The third version of the PP_i assay accesses the equilibrium of the PP_i ⇆ 2P_i reaction in the active site of PPase. This information is required to estimate the rate constants for individual steps of PPase catalysis [37,38]. This equilibrium is markedly shifted to the left by comparing the equilibrium in solution—up to 20% of enzyme-bound P_i is converted to PP_i [37,38]. To assay, the enzyme-bound PP_i, the enzyme (20–100 µM) is incubated with P_i and Mg²⁺, inactivated by trifluoroacetic acid to release enzyme-bound PP_i into solution, and an aliquot is taken to assay PP_i using the coupled ATP sulfurylase/luciferase procedure.

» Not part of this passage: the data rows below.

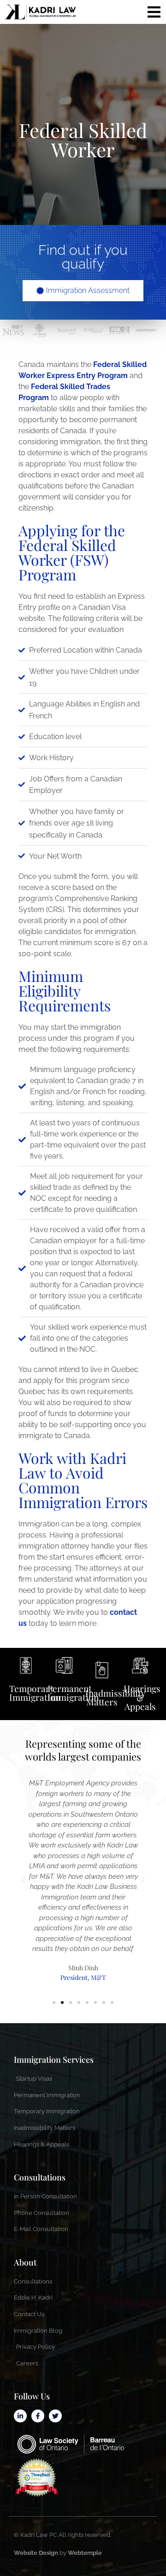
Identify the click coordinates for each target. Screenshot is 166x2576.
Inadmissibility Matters (115, 1697)
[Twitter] (55, 2416)
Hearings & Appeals (142, 1697)
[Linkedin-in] (20, 2416)
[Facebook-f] (37, 2416)
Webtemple (85, 2552)
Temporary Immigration (34, 1692)
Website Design (36, 2552)
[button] (23, 1879)
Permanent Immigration (73, 1692)
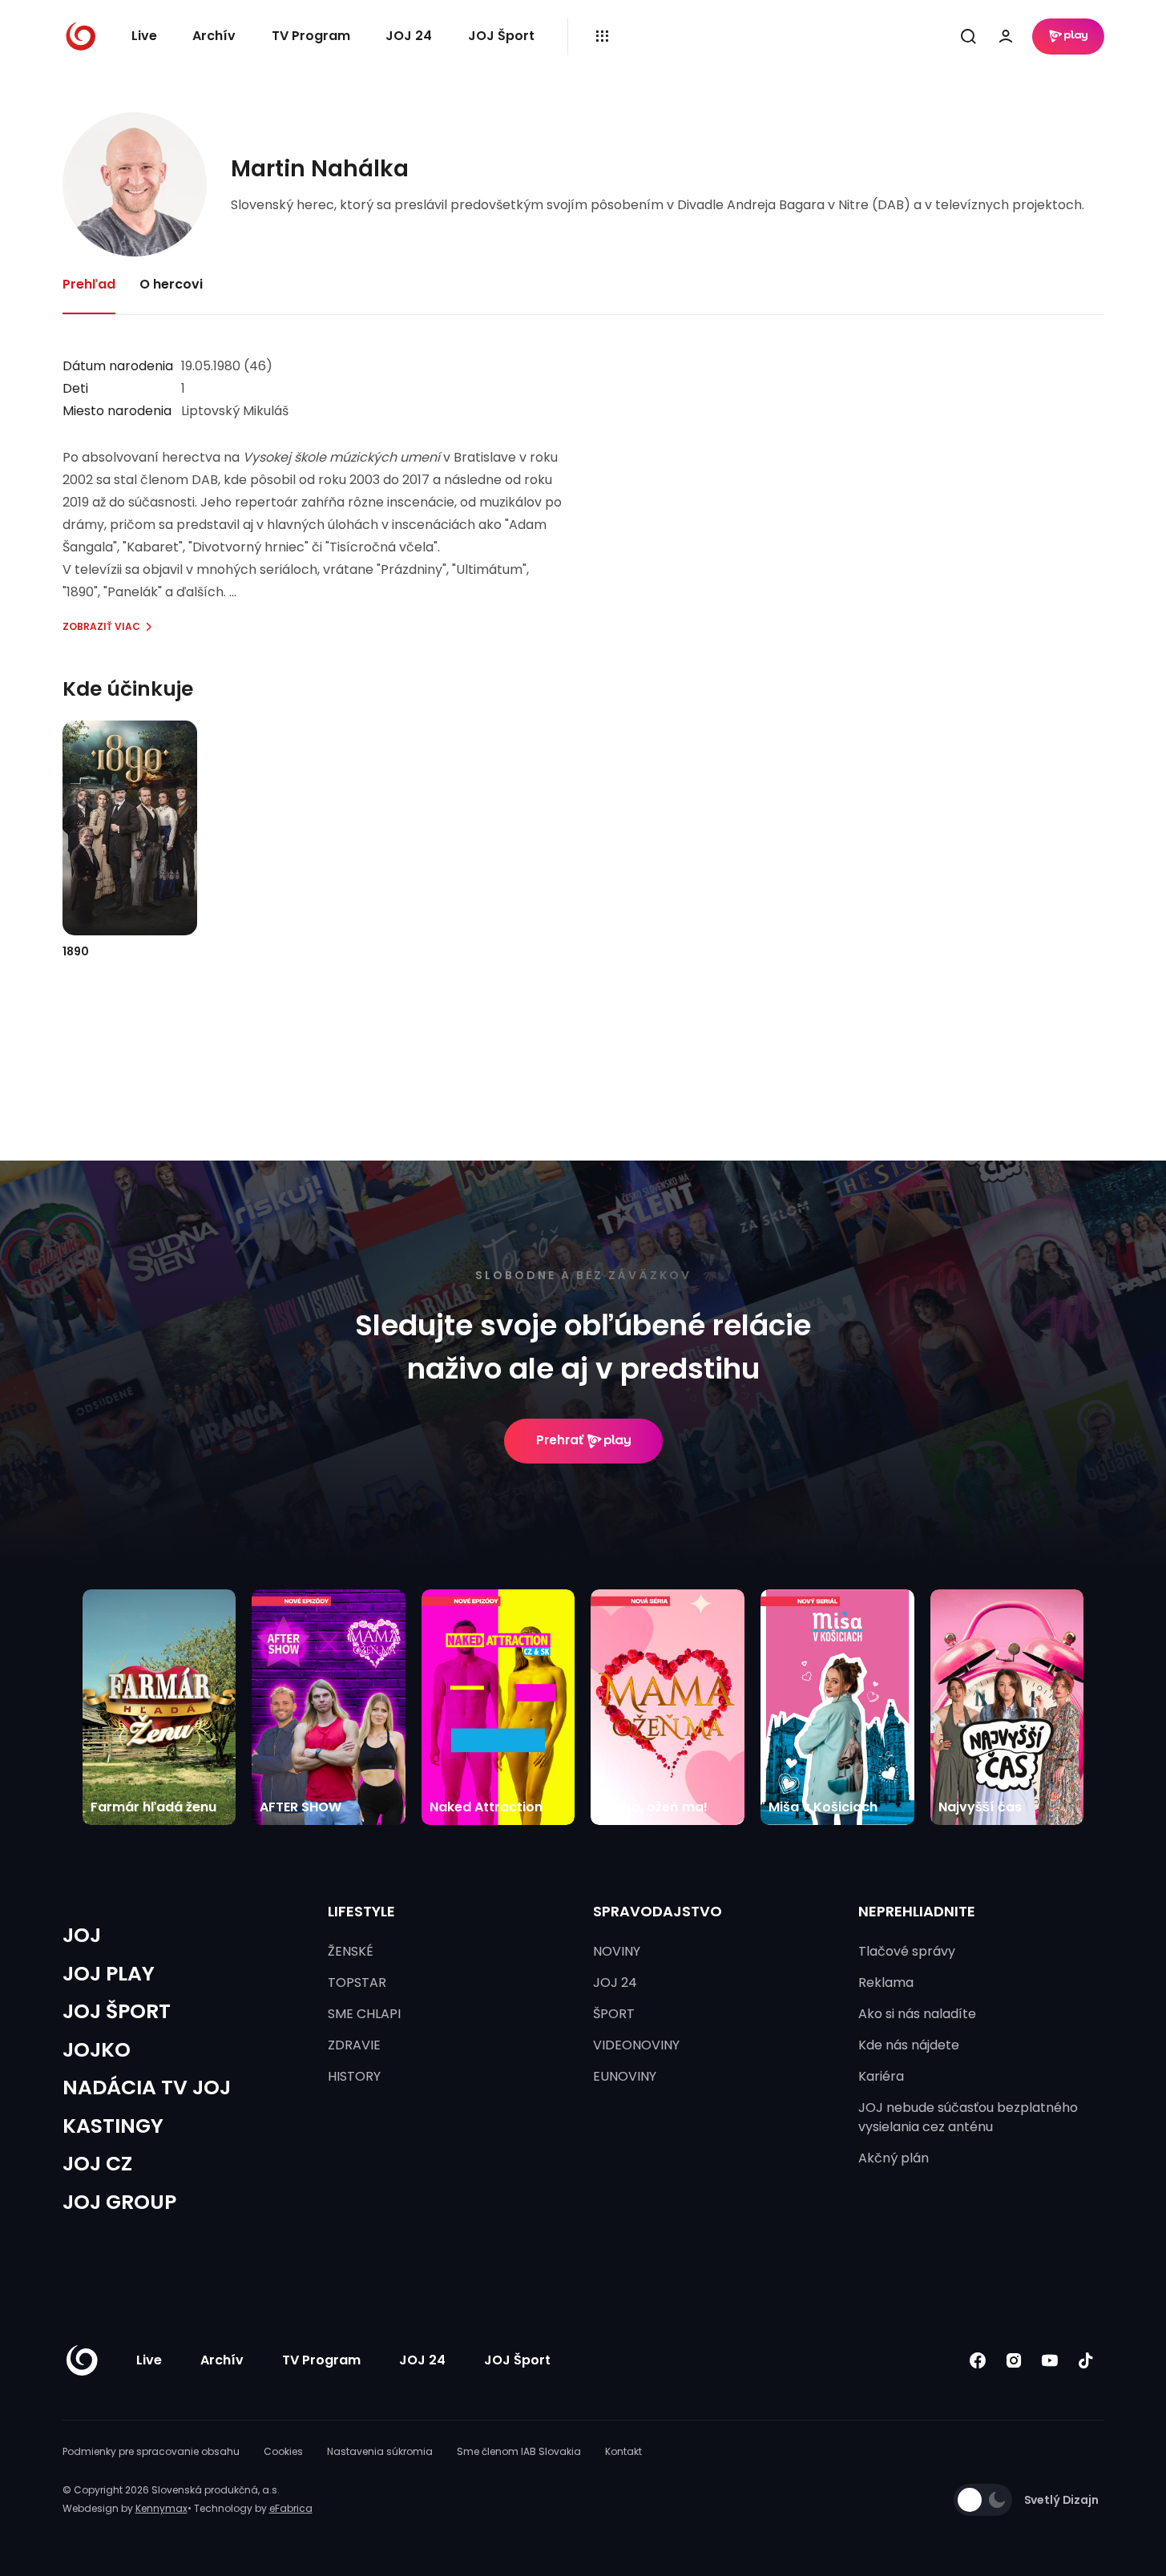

Several comments on the assay procedure are appropriate. First, phosphoric acid and its salts are often contaminated with PP_i, leading to high background luminescence. A low-PP_i potassium phosphate can be prepared in the following way: phosphoric acid is diluted to 0.2 M with water, boiled for 3 h, and neutralized with KOH [39]. Second, low but significant background luminescence results from APS being a poor substrate for luciferase. Third, as P_i is added in high concentrations, care should be taken to ensure the assay mixture’s desired pH. It is not enough to adjust to this value the pH of the stock P_i solution because the formation of the MgHPO₄ complex from H₂PO₄⁻ upon mixing stock P_i and Mg²⁺ solutions would cause acidification of the medium (by 0.10 pH unit with 50 mM P_i, 5 mM Mg²⁺ in 0.1 M MOPS–KOH buffer, pH 7.2). This effect is compensated by adding an appropriate amount of KOH to the assay mixture. An Excel subroutine to calculate this amount, which depends on P_i, Mg²⁺, and H⁺ concentrations and reaction volume, is available (Supplementary Material). Alternatively, one can adjust the pH of the stock P_i solution used at each Mg²⁺ concentration to the value (above the desired assay pH) determined in a trial titration.

A different coupled-enzyme assay with similar characteristics has been described [40]. In this assay, PP_i is converted to adenosine 5’-triphosphate (ATP) by pyruvate phosphate dikinase in the presence of its substrates, pyruvate phosphate and AMP. The ATP formed is similarly determined by the firefly luciferase reaction. The detection limit for PP_i is approximately 10⁻⁸ M. The use of this assay in PPase studies has not yet been reported.